This is a free market for entertainment if there ever was one. Much freer than
TV or movies.

The high-volume clicks that the author reviles? These consist of millions of
individual consumer choices. The viewers decide what they want to watch.
Apparently, this is what people like. Maybe old media didn't realize that and
was wasting their money all along, or maybe tastes have just changed. But
either way, if you don't like what's popular on YouTube (which I don't), you
probably just have different tastes. Fortunately, there is plenty of diversity
of YouTube, so you're not stuck with what's popular.

Which raises a question about this article: What exactly is the author
criticizing? Surely it's not the _lack_ of good content, because there is more
of that than ever. It seems to be the mere popularity of bad content. But if
bad content is popular, what of it? I don't mind. If it is truly bothersome,
one can always take comfort in snobbery, which can be a lot of fun.
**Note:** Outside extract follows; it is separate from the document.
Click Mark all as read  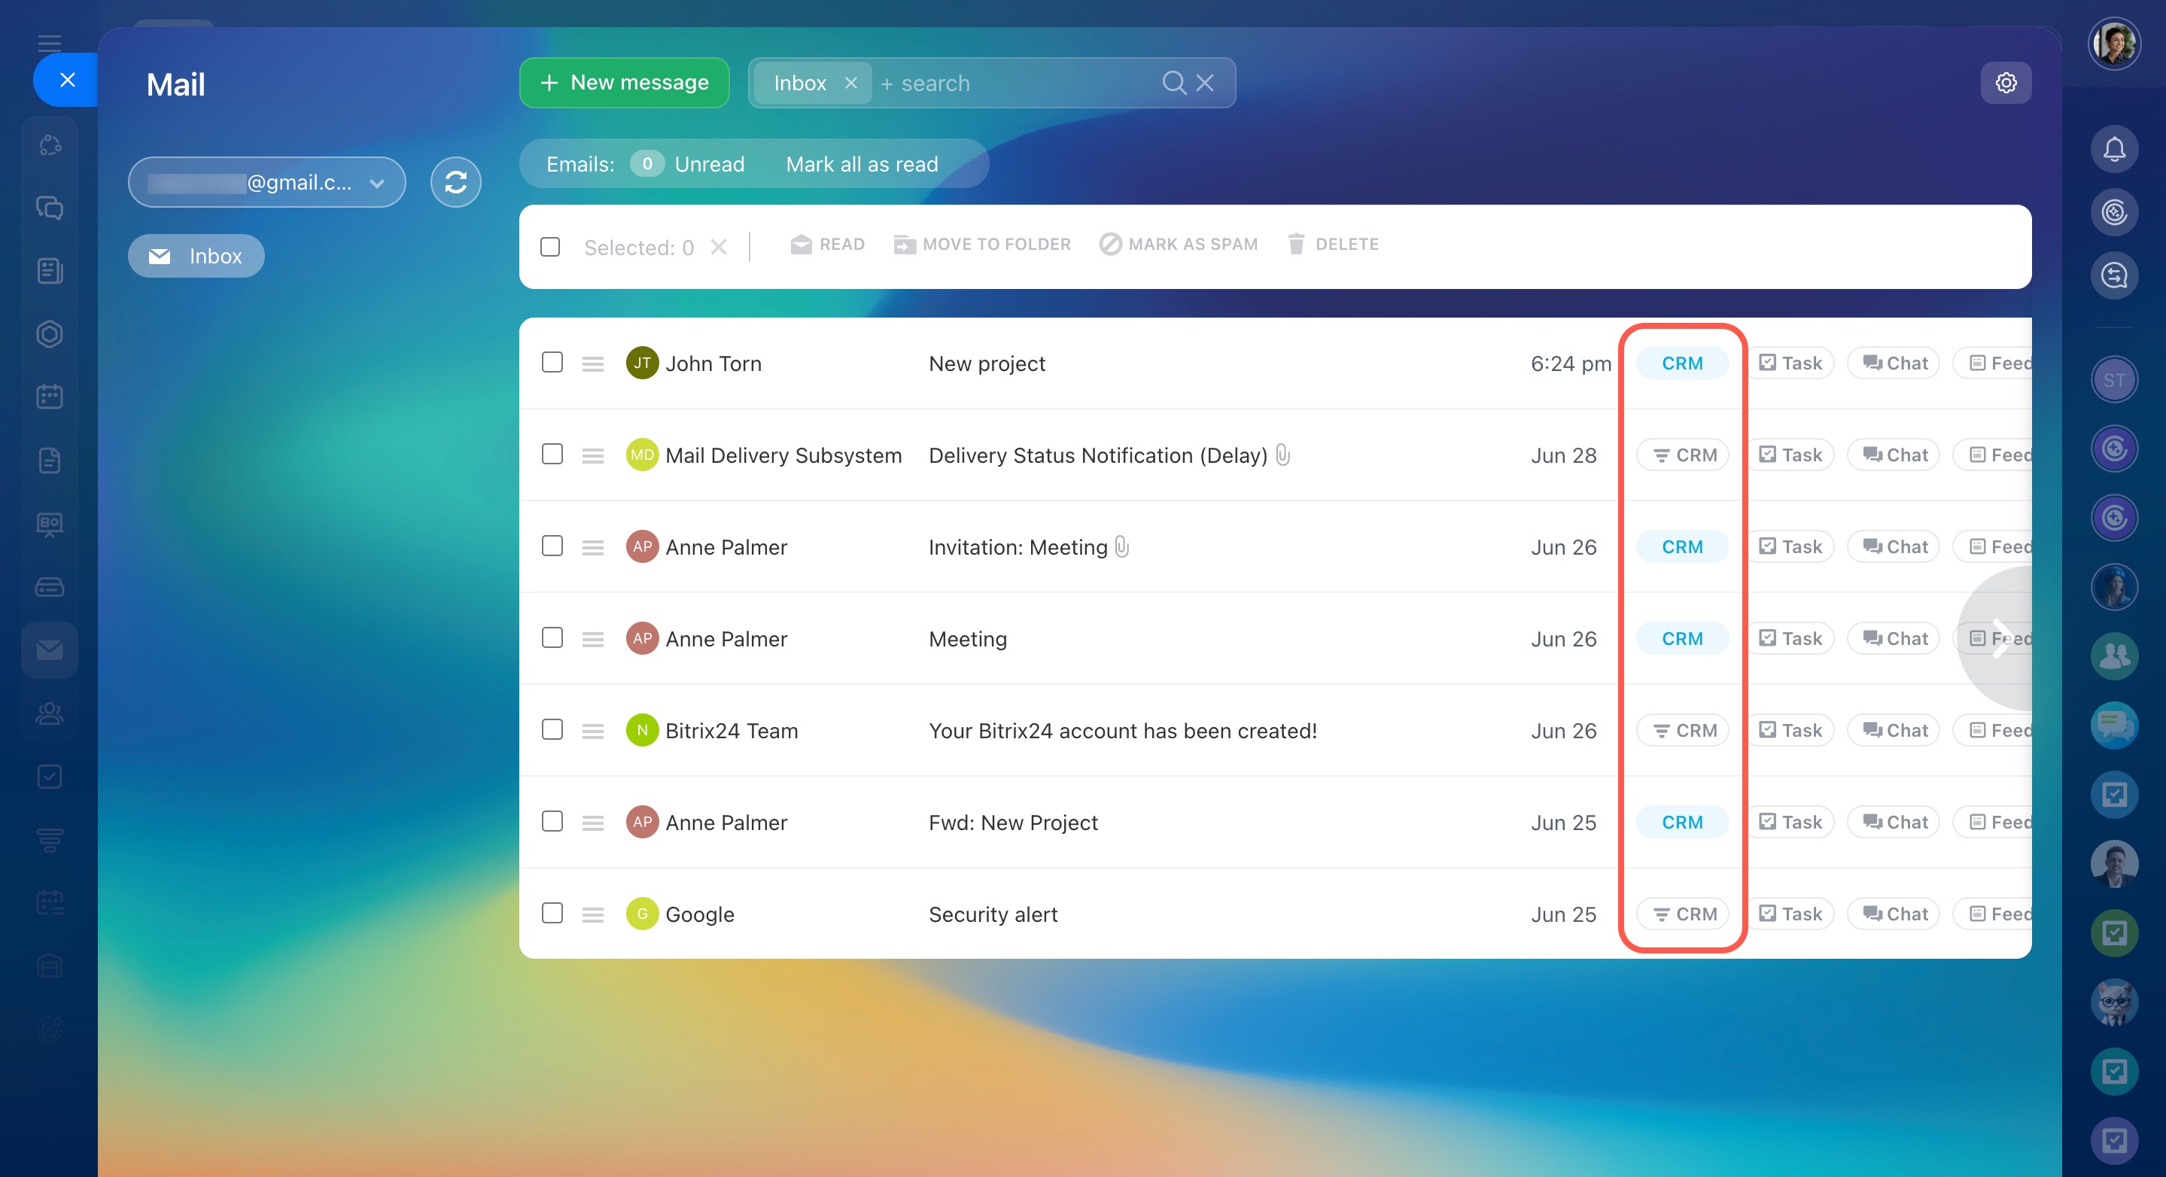tap(861, 165)
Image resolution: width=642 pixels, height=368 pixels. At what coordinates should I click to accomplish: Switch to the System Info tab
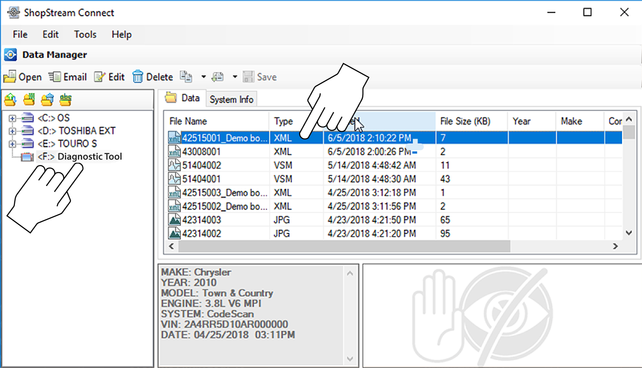point(231,98)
If Google were somehow distorting the market by deliberately promoting low-
quality stuff, I'd blame the system. But based on the facts as stated by the
author, I don't see any reason to believe that.

------
jpdoctor
> _The same can pretty much be said about the rest of YouTube’s top “talent.”
> From Shane Dawson to Smosh, it’s almost universally bad content, bad jokes,
> bad premises, bad production value._

Oh, you mean just like regular TV.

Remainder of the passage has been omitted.